In OIL, PROFITS, AND PEACE (March 2007, United States Institute of Peace Press; $14.95), Jill Shankleman presents an evenhanded and insightful picture of the obstacles, fiscal incentives, and growing potential for Western oil companies to ameliorate or even prevent conflict in the areas where they operate.
Shankleman addresses the gaps in the resources available to industry decision makers, policy makers in oil-rich countries, development program planners, and activists in nongovernmental organizations (NGOs). Specifically, she asks whether investor companies have a responsibility to engage in peacemaking when they invest in conflict zones.
Analyzing findings of academic research on natural resources and conflict, and information from industry and corporate sources about how the oil industry is structured, where it invests, and how decisions are made, Shankleman develops a framework for understanding the links between oil and conflict at both the national and local level.
Drawing on years of field experience and new data from corporations, NGOs, and hundreds of personal interviews, Shankleman spotlights three oil-rich countries—Angola, Azerbaijan, and Sudan—that have had vastly differing experiences with both conflict and corporate social responsibility.
“While oil might be expected to provide the economic means for preventing or resolving conflict or for rebuilding countries that have suffered civil war, the reality is that countries with oil and gas resources are among the world’s most persistent sites of conflict,” explains Shankleman.
OIL, PROFITS, AND PEACE explores this paradox, focusing on the links between oil and gas resources and conflict and considering the potential for, and limits to, corporate social responsibility (CSR) approaches, by which corporations look beyond short-term profits to their wider impacts.

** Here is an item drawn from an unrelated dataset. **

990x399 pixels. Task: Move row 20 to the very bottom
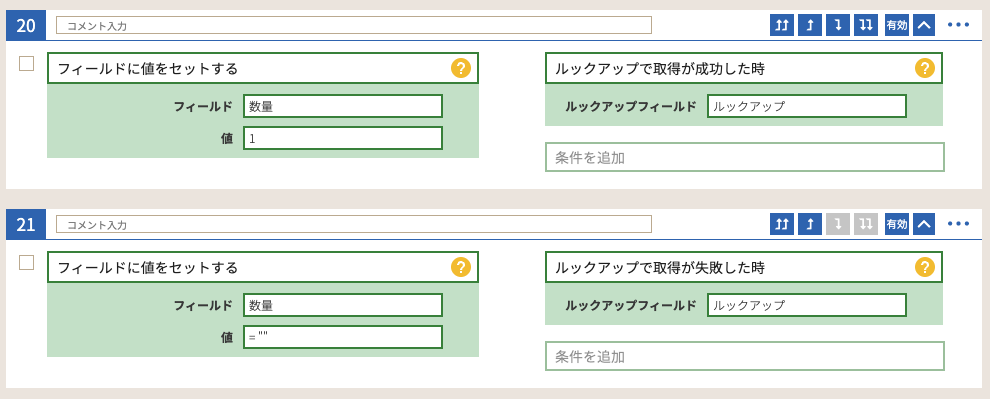[866, 25]
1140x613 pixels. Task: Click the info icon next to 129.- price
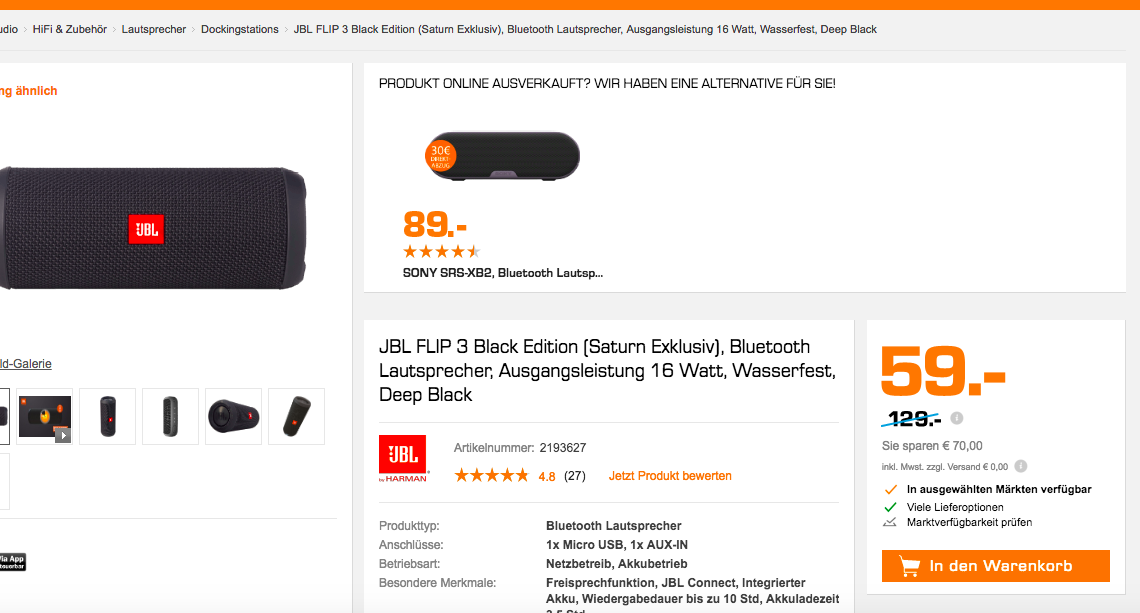click(957, 418)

The discovery of oil in developing countries tends to bring as many ills as it does benefits, fueling corruption, oppression, and political and ethnic strife. The results can be grim for the local population and costly for foreign oil companies in terms of disrupted production and lost investment. In response, some major players in the international oil industry have begun adopting CSR approaches intended to make oil exploration a less divisive, less disruptive, and more rewarding business for local communities, thereby helping to prevent or resolve armed conflict.
OIL, PROFITS, AND PEACE is a balanced, innovative and accessibly written book that reveals how the oil industry can effectively aid governments of low-income, resource-rich countries to improve governance, transparency and accountability.

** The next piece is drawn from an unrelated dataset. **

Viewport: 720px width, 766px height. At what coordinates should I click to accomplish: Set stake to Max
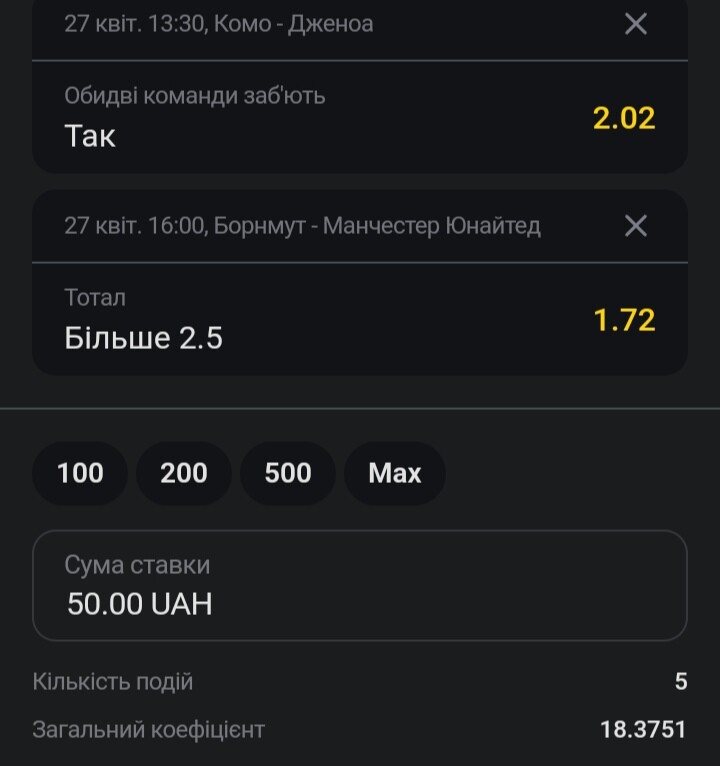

Contact: Meaghan E. Pierannunzi
Marketing Coordinator
Publications Office
United States Institute of Peace
1200 17th Street NW, Suite 200
Washington, DC 20036
P: 202-429-4736
F: 202-429-6063
E-mail: mpierannunzi@usip.org
About the Author
Jill Shankleman is a sociologist by training. She has a long-standing interest in the interaction of economic growth, rural communities, and conflict. She works as a consultant to corporations, international organizations, and nongovernmental organizations, focusing on the social and environmental impacts of large-scale investments in developing countries. During 2003-04 she was a senior fellow at the United States Institute of Peace.
Shankleman is based in Oxford, England and Washington, D.C., but likes to spend as much time as she can in remote communities that are seeking to come to terms with the welcome and unwelcome consequences of having oil-and-gas-industry neighbors.